Less than two years have passed since Ethiopian Prime Minister Abiy Ahmed was awarded the Nobel Peace Prize for what the awarding committee said was his efforts to promote peace in the region.

Fast forward and how things can change. Abiy’s government is no longer engaging in peace projects to end regional conflicts but rather ordering Ethiopian armed forces to begin a wide scale military invasion in the northern Tigray region, despite appeals from the international community to avert a conflict between the government and the ethnic community that ruled the country for decades.

In a speech on state television, deputy chief of the army said, “Our country has entered into unexpected war. The war will not come to the centre, it will end there (in Tigray).”

Prime Minister Abiy Ahmed ordered the invasion for what his government term as “retaliation for an attack by the Tigray People’s Liberation Front (TPLF) on its troops.”

Troops were mustered from across the country and dispatched to Tigray, the northernmost of Ethiopia’s nine regions, in a conflict that pits government troops against the TPLF.

For decades TPLF has been the dominant political force in the country’s multi-ethnic ruling coalition, until Abiy, a member of the Oromo ethnic group, took office two years ago.
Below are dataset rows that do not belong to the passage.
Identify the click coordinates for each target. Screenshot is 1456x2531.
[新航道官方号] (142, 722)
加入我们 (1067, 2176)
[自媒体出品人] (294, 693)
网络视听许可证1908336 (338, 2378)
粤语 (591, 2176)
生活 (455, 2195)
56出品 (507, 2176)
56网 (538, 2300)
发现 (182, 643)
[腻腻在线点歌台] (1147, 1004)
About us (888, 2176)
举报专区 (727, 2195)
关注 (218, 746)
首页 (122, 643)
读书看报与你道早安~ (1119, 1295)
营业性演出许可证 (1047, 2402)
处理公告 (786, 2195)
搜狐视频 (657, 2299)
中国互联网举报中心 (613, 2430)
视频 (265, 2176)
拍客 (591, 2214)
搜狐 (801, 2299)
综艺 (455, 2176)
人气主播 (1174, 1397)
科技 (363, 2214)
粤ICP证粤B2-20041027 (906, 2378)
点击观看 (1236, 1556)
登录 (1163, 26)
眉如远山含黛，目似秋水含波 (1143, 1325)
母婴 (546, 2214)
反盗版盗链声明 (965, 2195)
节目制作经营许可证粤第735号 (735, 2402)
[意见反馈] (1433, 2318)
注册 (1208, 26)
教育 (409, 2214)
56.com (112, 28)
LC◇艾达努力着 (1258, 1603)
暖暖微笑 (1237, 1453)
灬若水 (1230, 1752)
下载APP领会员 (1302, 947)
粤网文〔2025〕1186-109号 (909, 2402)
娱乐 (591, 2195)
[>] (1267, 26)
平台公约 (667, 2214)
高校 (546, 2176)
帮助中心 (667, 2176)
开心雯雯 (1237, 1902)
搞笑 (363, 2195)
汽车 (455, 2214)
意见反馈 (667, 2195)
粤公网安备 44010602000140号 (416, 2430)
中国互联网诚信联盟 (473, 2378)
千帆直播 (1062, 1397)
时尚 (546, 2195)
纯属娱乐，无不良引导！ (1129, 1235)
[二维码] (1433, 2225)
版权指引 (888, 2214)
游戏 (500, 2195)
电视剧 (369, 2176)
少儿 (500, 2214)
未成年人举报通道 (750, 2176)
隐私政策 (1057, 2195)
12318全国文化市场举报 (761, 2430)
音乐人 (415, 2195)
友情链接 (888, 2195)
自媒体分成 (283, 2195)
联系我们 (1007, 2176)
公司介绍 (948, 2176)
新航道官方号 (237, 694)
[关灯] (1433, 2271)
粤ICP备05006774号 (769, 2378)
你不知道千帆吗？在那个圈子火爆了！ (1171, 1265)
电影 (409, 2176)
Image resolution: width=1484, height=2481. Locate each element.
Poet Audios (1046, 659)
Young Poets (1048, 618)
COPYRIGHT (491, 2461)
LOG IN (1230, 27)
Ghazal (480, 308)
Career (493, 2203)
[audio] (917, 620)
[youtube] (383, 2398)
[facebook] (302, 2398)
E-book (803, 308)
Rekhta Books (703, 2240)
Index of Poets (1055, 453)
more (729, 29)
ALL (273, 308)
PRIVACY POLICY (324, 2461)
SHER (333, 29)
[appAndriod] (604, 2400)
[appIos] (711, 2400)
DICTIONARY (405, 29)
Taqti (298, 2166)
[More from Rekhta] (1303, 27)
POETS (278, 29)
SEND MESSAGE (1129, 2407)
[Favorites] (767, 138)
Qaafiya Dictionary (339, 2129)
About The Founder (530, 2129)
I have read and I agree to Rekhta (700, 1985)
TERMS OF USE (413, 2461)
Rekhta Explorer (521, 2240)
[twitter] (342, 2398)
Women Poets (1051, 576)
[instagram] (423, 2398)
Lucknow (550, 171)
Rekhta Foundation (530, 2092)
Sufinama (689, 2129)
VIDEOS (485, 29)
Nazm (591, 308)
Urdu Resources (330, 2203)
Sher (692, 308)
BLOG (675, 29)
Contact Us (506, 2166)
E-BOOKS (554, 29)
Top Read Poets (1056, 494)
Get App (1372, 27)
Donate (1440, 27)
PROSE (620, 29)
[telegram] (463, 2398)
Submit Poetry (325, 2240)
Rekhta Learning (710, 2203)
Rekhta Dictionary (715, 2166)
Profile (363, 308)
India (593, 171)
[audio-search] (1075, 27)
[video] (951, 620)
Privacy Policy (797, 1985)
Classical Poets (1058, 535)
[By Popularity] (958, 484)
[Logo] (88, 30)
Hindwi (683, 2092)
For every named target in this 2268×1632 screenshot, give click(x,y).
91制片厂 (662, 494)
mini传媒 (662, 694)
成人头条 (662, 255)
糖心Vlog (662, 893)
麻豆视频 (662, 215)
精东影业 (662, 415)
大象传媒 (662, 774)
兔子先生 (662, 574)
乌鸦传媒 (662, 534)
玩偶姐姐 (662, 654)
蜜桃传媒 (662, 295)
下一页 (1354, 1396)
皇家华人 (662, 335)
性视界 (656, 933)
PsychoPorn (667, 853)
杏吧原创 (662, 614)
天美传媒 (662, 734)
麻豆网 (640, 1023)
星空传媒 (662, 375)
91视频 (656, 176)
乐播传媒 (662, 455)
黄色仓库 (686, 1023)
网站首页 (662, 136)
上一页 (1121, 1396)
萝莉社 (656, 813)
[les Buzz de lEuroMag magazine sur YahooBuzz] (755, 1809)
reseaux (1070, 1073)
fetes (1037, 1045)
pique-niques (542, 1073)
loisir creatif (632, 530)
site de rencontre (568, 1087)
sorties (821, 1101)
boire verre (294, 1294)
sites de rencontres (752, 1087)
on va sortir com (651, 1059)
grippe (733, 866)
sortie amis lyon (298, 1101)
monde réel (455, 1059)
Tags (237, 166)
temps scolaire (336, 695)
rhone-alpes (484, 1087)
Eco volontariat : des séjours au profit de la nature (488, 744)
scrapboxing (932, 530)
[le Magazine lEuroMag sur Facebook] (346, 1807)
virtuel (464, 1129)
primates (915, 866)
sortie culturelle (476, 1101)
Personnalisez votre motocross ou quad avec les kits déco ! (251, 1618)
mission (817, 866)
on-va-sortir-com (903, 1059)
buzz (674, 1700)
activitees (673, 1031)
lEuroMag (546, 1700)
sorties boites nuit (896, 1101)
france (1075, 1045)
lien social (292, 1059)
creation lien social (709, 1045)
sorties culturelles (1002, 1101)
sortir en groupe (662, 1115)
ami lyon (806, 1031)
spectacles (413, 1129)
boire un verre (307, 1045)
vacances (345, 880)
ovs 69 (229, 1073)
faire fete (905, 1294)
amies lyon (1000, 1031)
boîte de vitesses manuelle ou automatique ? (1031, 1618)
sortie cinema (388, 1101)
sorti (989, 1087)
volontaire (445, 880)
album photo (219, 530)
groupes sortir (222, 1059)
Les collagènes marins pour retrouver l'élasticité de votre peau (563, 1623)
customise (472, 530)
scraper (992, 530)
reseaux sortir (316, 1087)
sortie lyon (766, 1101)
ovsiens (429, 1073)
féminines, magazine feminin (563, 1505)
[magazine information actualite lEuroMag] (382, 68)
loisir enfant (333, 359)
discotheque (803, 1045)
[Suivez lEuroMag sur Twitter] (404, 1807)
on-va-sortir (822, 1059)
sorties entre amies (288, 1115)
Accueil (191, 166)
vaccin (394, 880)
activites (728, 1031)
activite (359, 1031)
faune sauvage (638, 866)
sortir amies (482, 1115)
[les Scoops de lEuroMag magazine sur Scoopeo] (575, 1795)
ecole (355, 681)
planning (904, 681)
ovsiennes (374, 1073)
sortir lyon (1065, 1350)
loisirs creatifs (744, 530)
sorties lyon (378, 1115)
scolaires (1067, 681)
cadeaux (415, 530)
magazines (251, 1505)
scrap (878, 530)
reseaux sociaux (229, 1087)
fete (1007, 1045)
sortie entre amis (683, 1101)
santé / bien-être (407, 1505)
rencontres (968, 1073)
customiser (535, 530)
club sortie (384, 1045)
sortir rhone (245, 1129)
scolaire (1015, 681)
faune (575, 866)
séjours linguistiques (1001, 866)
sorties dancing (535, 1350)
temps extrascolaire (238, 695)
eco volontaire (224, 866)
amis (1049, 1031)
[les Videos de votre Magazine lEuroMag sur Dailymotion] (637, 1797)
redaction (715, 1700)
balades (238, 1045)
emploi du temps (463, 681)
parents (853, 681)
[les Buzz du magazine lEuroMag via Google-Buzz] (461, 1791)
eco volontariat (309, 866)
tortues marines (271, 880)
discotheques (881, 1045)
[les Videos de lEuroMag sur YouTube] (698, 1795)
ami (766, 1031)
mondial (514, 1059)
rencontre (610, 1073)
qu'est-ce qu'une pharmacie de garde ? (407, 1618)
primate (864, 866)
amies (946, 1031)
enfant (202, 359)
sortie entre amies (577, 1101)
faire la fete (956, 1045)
Tigrayans account for just 5% of the population but dominated politics and the security forces after Tigrayan rebels under Meles Zenawi toppled Marxist military leader Mengistu Haile Mariam in 1991.

Tigray regional president Debretsion Gebremichael said its forces had foiled a plan by the federal troops to use artillery and arms stationed there to attack the region.

“We will use the artillery to defend Tigray. We will use them to destroy an attack from any direction,” he said on Tigray TV.

Oromos make up 35% of Ethiopia’s 110 million people but have not held power in its modern history and have long complained of political exclusion.

A government plan to expand the capital using Oromo farmland in 2015 triggered three years of protests and bloody repression that eventually forced the prime minister’s resignation and Abiy’s appointment.

Tigrayan leaders left the national ruling coalition after Prime Minister Abiy Ahmed was appointed in 2018. Some leaders have accused him of persecuting Tigrayans.

Although Abiy has rolled out greater freedoms nationwide, parts of western and southern Oromiya are under federal military control and Amnesty International has documented killings and abuse.

Tensions with the TPLF have been escalating since September, when Tigray held regional elections which the federal government called illegal. In recent days, both sides accused each other of plotting a military conflict.

The African Union, headquartered in Ethiopia’s capital, has been pushing for talks between both parties. However, the government resisted the initiative saying it has to eliminate the threat posed by the TPLF.

Dozens of federal troops were killed during the first day of fighting, and sources believe that the death toll could be higher. There was no word on casualties suffered by the TPLF. The government has cut all phone and internet communication in the region.

U.S. Secretary of State Mike Pompeo appeared to back Abiy in a tweet, which urged immediate action to restore peace and de-escalate the situation, while backing the government account that the TPLF was responsible for violence.

“We are deeply concerned by reports that the Tigray People’s Liberation Front carried out attacks on Ethiopian National Defense Force bases in Ethiopia’s Tigray region,” Pompeo wrote.

Ethiopia has suffered multiple outbreaks of violence since Abiy took office.

On Saturday, gunmen killed 32 people and torched more than 20 houses in the western part of the country, dominated by the Oromo community.